The chef and restaurateur recently announced that her London restaurants Oklava and Oklava Bakery + Wine would no longer add a discretionary service charge to the bill, believing that the post lockdown environment was the time to make changes she had thus far put off.
“We discussed it a lot when we opened the restaurant and were very sceptical about it, we didn’t want to do the tronc system,” says Kiazim, speaking on The Restaurant podcast. “We had an in-house service charge system because we felt with service charge everyone can have a more consistent wage.”
However, with her restaurants due to reopen, Kiazim says the time is right for her businesses to scrap service charge altogether, despite admitting that there are risks involved with the decision.
“The way we see it we have a blank page here, everything that was is pre Covid and then there’s what that can come after it. It’s going to be incredibly difficult for every hospitality business, and it’s a big risk to take, but just opening the doors is a big risk to take right now.
“Some people will say this not the right time to do this, but I would say it’s the perfect time to do this.”
“The way that I see it, restaurants are going to go one way or another. I can only speak for ours but it’s either going to work or not. There’s a long road ahead but if we open the doors and there’s not a lot of trade it will be a matter of months [before we close].
“If we are going to go down in a ball of flames we might as well do this.”
Kiazim acknowledges that some types of businesses will be happy to keep the system yet she argues that no one in hospitality is entirely happy with the current situation.
“We’re learning a new normal in many ways and why can’t this be a new normal for everyone? We are not having judgment of others and I hope they will join in time if they feel it’s right for their businesses, but it is a very difficult choice to make and quite complicated.
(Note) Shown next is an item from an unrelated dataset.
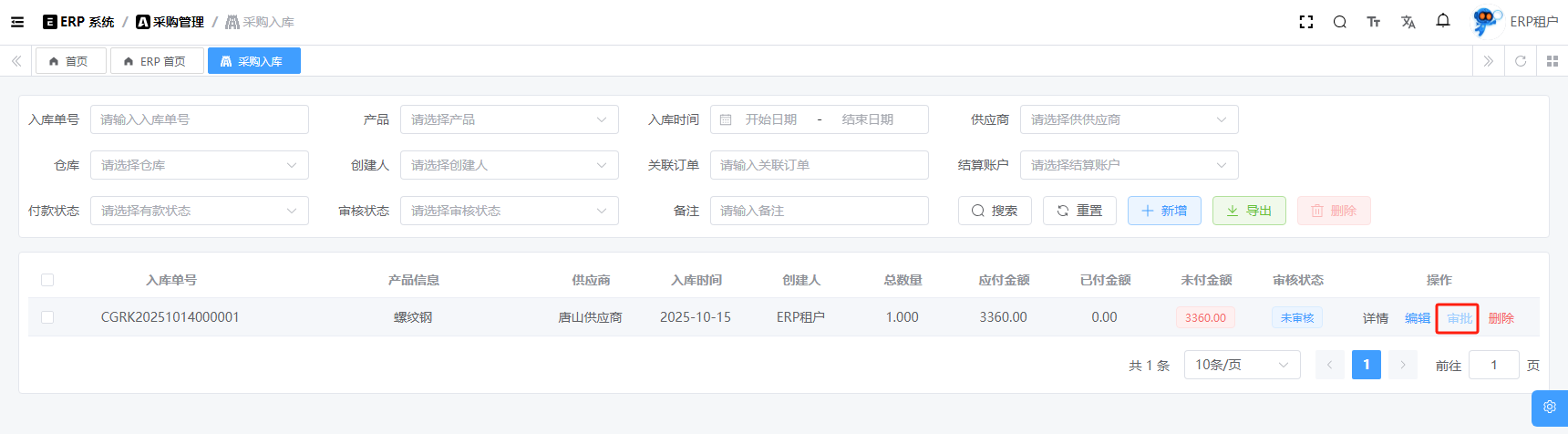
Task: Click the hamburger menu collapse icon
Action: (17, 22)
“For bigger restaurant groups it can be incredibly difficult, it is slightly more straightforward for independent restaurants.”
“I haven’t come across anyone in hospitality who thinks the service charge is a great system and shouldn’t go anywhere. I think everyone has an issue with it. The whole system of service charge, if you ask five different people [about it] you will probably get five different answers. It’s very confusing for everyone who works in hospitality and for customers.”
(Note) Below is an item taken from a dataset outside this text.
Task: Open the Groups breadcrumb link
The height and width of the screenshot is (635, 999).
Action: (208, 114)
Prices at the restaurants will rise as a result of the change, says Kiazim, yet she believes this had to happen anyway because of rises in the costs of ingredients over the past year.
“It’s a thing that needed to happen anyway. As it stands, some fruit and veg costs more per kilo than meat and fish because we are buying the best at the peak of season. Prices are rising all the time and you’re scared of people not coming to you because they think you’re too expensive.”
At Oklava in Shoreditch the restaurant will switch from a la carte to instead offering two set menus - one £30 and one £45 – as well as a weekend brunch menu priced at £25. Kiazim says they will likely reassess their approach once three months have passed to measure public confidence see how the new model is working for the business and its customers.
She says she is also going to move away from using as many prime cuts of meat and fish for the new menus and will make her cooking more ‘process driven’. “This is how we will be able to manage prices to start off with.”